### [Exercice à faire]
Recopiez sans rien changer le passage du texte fourni qui va de « Quand tout va trop vite dans » à « jusqu’à m’engloutir entière. », ces deux bouts compris.

### [Texte fourni]
*-*-*

Quand tout va trop vite, moi je m’enfuis, j’esquive à tout prix avant d’avoir l’impression de me noyer. Je ne sais pas être au monde, tel que vous me voyez. J’ai toujours porté un masque et j’effleure à peine l’idée encore de pouvoir le retirer complètement. Pendant un temps, je me suis retirée, fait quelques pas de côté. Et depuis, je laisse libre cours à mon imagination. Quand j’écris je ne suis rien d’autre qu’une petite lumière tamisée qui grésille, j’attire la profondeur, enfin j’aimerais, que l’on voit à l’intérieur.
J’affronte le monde à ma manière, je l’explore depuis les nuits les plus obscures, jusqu’au premier regard et mot échangé. Je tisse une histoire, j’explore le passé, les prénoms, je réveille la magie tellurique pour faire chanter les os, les voyages infinis, la puissance de l’océan face à la petitesse de mon être.
Quand tout va trop vite dans ma tête, plus rien ne m’arrête, je ferme les yeux dans la quintessence du silence, je creuse si loin que je m’épuise et si je m’endors, je continue de rêver, de converser avec les absents, de voir beaucoup de corps affaiblis. Et le lendemain, les mondes souterrains ne sont plus qu’un souvenir, du soleil matinal je dessine les contours, j’écris, j’attends que mon corps heurte la terre, jusqu’à m’engloutir entière.

*-*-*

### [Données affichées]

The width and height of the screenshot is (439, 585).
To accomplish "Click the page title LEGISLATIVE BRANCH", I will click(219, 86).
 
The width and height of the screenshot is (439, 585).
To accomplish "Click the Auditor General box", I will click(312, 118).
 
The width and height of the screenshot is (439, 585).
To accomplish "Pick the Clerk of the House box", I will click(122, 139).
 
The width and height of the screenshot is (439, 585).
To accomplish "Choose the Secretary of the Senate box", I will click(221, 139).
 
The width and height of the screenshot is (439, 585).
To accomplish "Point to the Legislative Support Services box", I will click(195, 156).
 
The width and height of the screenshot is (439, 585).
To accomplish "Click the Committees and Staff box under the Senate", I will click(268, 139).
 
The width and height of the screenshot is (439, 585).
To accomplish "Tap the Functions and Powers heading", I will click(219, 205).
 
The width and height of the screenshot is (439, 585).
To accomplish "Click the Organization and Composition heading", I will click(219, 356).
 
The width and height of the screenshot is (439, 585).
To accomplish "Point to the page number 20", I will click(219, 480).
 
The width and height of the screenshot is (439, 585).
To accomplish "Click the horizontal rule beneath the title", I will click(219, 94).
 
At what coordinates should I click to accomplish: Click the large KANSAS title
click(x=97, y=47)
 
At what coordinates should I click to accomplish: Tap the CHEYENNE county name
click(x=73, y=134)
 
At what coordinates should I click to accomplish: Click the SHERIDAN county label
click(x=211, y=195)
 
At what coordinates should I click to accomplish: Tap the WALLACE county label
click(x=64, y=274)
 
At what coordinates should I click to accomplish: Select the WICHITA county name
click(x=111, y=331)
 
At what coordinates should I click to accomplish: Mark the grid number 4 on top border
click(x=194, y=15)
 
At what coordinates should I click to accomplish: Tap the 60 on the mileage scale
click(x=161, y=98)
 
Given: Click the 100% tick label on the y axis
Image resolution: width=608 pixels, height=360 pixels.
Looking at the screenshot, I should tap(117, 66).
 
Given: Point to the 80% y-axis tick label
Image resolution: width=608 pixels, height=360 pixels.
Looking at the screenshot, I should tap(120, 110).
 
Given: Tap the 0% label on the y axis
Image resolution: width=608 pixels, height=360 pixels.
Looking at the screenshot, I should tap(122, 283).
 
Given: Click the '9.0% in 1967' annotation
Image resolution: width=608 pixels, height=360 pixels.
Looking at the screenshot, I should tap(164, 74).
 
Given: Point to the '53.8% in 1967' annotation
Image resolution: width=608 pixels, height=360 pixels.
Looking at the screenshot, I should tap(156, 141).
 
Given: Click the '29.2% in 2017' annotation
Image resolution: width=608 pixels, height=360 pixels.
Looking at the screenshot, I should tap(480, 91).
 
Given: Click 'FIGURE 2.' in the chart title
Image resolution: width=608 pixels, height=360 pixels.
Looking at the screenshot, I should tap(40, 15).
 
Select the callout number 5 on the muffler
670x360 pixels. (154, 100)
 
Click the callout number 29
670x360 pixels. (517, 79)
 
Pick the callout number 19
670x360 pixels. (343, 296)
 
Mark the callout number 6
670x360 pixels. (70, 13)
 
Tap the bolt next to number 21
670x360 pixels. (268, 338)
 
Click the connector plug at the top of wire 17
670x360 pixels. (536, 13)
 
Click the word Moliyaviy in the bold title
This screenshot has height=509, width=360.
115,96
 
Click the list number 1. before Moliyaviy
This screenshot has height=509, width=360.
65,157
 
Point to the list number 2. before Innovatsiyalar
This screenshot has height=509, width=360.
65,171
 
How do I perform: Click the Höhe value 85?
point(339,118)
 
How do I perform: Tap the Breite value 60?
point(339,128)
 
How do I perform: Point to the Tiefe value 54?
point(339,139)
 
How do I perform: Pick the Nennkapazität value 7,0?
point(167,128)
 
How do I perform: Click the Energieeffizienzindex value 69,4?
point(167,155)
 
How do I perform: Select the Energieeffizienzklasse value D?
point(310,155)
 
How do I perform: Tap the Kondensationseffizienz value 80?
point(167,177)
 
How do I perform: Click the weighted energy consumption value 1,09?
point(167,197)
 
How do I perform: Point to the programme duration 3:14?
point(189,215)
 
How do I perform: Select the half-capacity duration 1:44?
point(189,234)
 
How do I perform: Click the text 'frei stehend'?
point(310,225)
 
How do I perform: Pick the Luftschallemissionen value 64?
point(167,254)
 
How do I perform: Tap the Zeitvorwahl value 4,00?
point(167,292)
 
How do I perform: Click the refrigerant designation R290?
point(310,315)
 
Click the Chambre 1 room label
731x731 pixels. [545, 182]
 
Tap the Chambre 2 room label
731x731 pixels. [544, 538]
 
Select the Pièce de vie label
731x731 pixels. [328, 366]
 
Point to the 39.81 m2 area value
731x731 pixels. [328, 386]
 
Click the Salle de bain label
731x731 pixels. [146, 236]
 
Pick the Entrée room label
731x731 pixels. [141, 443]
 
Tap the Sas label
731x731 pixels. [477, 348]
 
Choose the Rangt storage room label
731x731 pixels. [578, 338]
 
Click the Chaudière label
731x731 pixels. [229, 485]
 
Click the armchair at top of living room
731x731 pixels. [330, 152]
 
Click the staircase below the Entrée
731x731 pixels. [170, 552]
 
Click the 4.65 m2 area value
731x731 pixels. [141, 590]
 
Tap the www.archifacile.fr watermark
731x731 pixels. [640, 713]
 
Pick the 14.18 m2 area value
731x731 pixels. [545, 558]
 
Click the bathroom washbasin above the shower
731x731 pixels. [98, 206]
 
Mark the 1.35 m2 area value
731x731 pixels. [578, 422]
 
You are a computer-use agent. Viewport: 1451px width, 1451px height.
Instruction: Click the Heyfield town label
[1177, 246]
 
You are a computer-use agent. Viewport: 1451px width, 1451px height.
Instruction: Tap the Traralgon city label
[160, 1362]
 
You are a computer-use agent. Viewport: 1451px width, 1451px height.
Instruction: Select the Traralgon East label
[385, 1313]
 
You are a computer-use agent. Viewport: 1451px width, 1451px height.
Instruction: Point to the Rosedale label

*-*-*

### [Réponse écrite]
Quand tout va trop vite dans ma tête, plus rien ne m’arrête, je ferme les yeux dans la quintessence du silence, je creuse si loin que je m’épuise et si je m’endors, je continue de rêver, de converser avec les absents, de voir beaucoup de corps affaiblis. Et le lendemain, les mondes souterrains ne sont plus qu’un souvenir, du soleil matinal je dessine les contours, j’écris, j’attends que mon corps heurte la terre, jusqu’à m’engloutir entière.